Téhéran, Iran (Weltexpress). Le Parlement iranien examine des mesures en vue du retrait du pays du TNP, a déclaré le porte-parole du ministère des Affaires étrangères, Esmaeil Baghaei.
« La question du retrait du TNP est à l’étude au Parlement. Quel est l’intérêt de participer à ce traité si les acteurs internationaux ne nous permettent pas de bénéficier des avantages et des droits qu’il prévoit ? La République islamique d’Iran n’a jamais cherché et ne cherche pas à développer d’armes nucléaires », a-t-il déclaré, selon la chaîne de télévision SNN.
Auparavant, le député Alaeddin Boroujerdi avait affirmé que la participation de l’Iran au TNP n’était plus justifiée suite à l’agression américaine et israélienne. Selon lui, Téhéran devrait s’en retirer, et la majorité des parlementaires partagent cet avis.

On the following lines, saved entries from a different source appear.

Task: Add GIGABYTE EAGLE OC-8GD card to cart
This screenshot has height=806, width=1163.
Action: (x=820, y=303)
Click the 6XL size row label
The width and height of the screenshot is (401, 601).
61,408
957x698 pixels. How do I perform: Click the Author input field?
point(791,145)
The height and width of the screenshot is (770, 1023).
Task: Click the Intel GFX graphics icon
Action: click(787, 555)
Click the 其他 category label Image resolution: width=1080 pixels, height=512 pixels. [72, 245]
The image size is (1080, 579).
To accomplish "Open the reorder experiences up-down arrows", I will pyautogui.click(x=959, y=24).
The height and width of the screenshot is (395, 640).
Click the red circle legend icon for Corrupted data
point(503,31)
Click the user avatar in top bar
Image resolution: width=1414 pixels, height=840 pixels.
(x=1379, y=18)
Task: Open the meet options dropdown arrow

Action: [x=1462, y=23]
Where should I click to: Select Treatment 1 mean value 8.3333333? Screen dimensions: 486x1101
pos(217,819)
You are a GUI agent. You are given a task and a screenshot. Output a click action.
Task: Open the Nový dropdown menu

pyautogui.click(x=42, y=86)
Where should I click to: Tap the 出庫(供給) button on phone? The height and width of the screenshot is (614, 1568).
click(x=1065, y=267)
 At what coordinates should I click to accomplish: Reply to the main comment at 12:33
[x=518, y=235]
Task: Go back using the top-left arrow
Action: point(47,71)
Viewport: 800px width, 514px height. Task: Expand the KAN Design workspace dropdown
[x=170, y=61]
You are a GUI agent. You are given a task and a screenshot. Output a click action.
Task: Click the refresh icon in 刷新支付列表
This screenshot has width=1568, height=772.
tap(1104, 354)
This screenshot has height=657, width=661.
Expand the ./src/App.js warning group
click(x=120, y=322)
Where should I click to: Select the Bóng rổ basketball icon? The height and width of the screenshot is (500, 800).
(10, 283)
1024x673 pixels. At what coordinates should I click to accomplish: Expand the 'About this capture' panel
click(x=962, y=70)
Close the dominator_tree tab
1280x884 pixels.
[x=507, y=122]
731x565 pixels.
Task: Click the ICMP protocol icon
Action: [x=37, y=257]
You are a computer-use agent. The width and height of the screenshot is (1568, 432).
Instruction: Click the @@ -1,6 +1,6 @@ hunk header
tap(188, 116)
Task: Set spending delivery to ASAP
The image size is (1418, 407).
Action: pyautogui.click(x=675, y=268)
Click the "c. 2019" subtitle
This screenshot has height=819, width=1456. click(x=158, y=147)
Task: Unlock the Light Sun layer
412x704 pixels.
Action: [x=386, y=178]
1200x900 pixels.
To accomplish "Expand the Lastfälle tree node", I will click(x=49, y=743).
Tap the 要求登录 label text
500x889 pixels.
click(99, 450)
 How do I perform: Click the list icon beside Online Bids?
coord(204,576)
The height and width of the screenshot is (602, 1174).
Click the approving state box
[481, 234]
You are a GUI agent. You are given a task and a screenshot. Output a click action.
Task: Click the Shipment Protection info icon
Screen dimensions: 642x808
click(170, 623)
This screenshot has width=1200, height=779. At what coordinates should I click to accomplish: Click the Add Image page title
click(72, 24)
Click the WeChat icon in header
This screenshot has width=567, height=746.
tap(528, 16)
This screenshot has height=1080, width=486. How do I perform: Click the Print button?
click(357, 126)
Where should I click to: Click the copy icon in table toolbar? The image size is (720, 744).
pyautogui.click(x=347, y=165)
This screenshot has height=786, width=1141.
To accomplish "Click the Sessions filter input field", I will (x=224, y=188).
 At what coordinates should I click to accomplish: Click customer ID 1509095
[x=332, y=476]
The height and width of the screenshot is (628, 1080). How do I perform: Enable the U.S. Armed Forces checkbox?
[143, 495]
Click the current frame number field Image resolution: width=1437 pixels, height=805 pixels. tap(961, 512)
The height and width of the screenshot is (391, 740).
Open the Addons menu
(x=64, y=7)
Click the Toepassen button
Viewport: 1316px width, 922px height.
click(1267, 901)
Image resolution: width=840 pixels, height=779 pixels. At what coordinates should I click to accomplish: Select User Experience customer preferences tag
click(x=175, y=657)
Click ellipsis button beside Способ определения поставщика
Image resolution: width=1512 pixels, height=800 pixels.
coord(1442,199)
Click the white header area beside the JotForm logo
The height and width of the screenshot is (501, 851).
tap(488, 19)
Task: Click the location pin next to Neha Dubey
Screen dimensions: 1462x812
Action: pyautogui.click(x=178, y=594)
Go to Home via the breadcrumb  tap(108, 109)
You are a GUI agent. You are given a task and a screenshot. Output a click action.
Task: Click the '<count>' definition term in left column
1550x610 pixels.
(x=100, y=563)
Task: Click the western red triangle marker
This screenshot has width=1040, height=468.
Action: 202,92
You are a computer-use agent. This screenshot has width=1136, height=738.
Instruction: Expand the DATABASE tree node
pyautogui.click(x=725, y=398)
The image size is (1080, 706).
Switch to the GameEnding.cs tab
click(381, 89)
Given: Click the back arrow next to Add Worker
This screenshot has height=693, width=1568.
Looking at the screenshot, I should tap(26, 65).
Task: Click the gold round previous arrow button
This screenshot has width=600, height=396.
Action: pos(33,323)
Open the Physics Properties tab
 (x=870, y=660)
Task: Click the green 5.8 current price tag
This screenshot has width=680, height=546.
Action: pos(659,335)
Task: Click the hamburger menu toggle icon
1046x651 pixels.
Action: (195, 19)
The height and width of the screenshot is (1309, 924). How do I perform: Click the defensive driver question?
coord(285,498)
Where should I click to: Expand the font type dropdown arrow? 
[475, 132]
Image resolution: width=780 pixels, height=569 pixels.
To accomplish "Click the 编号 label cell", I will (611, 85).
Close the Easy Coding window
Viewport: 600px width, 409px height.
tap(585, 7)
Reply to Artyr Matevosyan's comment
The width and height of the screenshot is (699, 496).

L’Iran a entamé son programme nucléaire dans les années 1950, sous le règne du Shah Mohammad Reza Pahlavi, avec le soutien des États-Unis. En 1958, le pays est devenu membre de l’Agence internationale de l’énergie atomique (AIEA) ; en 1968, Téhéran a signé le Traité sur la non-prolifération des armes nucléaires (TNP) et l’a ratifié en 1970. Après la chute du régime du Shah en 1979 et la proclamation de la République islamique, le programme nucléaire a été suspendu jusqu’à sa reprise par les autorités à la fin des années 1980. Depuis 2003, une fatwa (décision religieuse) émise par le Guide suprême, l’ayatollah Ali Khamenei, est en vigueur en Iran, interdisant la fabrication d’armes nucléaires.